Equifax - data breach - 143 million US consumers

https://www.cnbc.com/2017/09/07/credit-reporting-firm-equifax-says-cybersecurity-incident-could-pote...

 

"...Equifax said it discovered the breach on July 29. Leaked data includes names, birth dates, social security numbers, addresses and potentially drivers licenses. 209,000 U.S. credit card numbers were also obtained, in addition to "certain dispute documents with personal identifying information for approximately 182,000 U.S. consumers."..."

 

(Edited to shorten the headline)

 

Moderator edit - Posting the link here to check whether you are potentially affected by the breach:

 

https://trustedidpremier.com/eligibility/eligibility.html


Message 1 of 519
518 REPLIES 518
DeeBee78
Valued Contributor

Re: Equifax - data breach - 143 million US consumers


@BurgeoningHope wrote:

https://www.cnbc.com/2017/09/07/credit-reporting-firm-equifax-says-cybersecurity-incident-could-pote...

 

"...Equifax said it discovered the breach on July 29. Leaked data includes names, birth dates, social security numbers, addresses and potentially drivers licenses. 209,000 U.S. credit card numbers were also obtained, in addition to "certain dispute documents with personal identifying information for approximately 182,000 U.S. consumers."..."

 

(Edited to shorten the headline)


Holy freaking crap.
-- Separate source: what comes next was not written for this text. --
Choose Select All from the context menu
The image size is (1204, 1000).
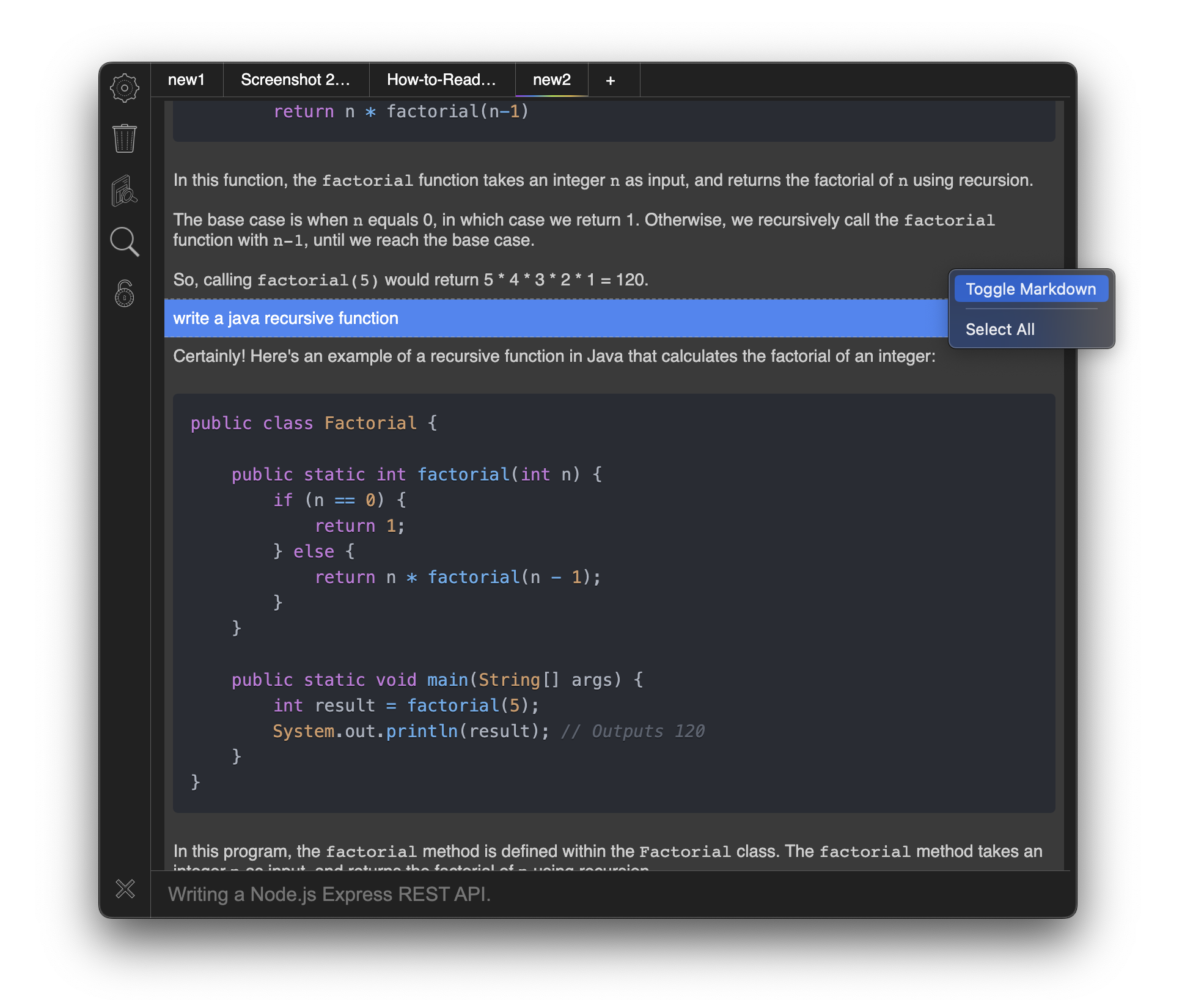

That is almost ONE HALF of the US population. This means you're more likely to be affected than not, since EQ probably has partial information on almost everyone over 18 years old. 

 

Cue massive class action suit.

Cue Equifax trying to offer everyone EQ credit monitoring.

Cue another lawsuit demading credit monitoring from another agency. 

 

Seriously, who can protect you from the people who are supposed protect your identitiy and reputation? People should not stay silent about this. 

Message 2 of 519
Hex
Valued Contributor

Re: Equifax - data breach - 143 million US consumers

The Associated Press
BREAKING: Credit monitoring company Equifax says breach exposed social security numbers and other data from 143 million Americans.
Message 3 of 519
Anonymous
Not applicable

Re: Equifax - data breach - 143 million US consumers

I came here to post about this... so here's another article https://a.msn.com/r/2/AArtjNI?m=en-us

 

This article says that "[Eq] said there was no evidence of a breach into its core consumer or commercial credit reporting databases." Not sure which 143m were stolen then...

Message 4 of 519
Sevenfeet
Regular Contributor

Re: Equifax - data breach - 143 million US consumers

This is pretty awful.  I'm exposed and i imagine that most on this board are too.  As someone who works in IT and has to deal with security measures, my questions are:

 

1.  What was the security breach? (I'm sure they will never discuss details, but I want to know).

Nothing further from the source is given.